PROBLEM TO SOLVE - From the data below, return the exact lines starting at the line containing "This screenshot has width=1568, height=668." and ending at the line containing "Click the chevron arrow beside 查询校考成绩", both included, and nothing else.

(RECORDS SUPPLIED begins)

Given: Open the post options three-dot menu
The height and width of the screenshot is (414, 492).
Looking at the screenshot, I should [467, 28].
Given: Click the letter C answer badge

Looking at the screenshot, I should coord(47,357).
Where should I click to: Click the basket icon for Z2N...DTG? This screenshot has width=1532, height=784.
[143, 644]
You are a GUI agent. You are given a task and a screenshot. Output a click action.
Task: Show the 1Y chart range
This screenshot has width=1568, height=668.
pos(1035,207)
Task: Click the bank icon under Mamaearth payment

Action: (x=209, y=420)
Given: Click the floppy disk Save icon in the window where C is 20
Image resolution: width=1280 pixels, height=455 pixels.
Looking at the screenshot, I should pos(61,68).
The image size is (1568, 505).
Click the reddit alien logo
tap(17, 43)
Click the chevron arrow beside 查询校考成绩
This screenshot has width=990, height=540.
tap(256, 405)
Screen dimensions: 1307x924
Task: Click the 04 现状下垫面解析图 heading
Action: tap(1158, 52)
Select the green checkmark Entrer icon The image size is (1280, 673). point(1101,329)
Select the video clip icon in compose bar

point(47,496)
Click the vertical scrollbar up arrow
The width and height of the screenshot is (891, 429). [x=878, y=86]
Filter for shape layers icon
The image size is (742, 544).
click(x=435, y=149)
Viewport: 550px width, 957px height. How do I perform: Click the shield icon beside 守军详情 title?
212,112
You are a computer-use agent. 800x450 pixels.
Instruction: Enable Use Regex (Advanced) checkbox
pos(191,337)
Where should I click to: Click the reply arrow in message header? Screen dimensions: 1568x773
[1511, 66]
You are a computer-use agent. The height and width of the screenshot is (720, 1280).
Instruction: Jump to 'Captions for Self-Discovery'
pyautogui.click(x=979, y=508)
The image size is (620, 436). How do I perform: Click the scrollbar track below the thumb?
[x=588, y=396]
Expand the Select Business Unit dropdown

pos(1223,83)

(RECORDS SUPPLIED ends)

ANSWER BOX -
This screenshot has width=1568, height=668.
pos(1035,207)
Task: Click the bank icon under Mamaearth payment

Action: (x=209, y=420)
Given: Click the floppy disk Save icon in the window where C is 20
Image resolution: width=1280 pixels, height=455 pixels.
Looking at the screenshot, I should pos(61,68).
The image size is (1568, 505).
Click the reddit alien logo
tap(17, 43)
Click the chevron arrow beside 查询校考成绩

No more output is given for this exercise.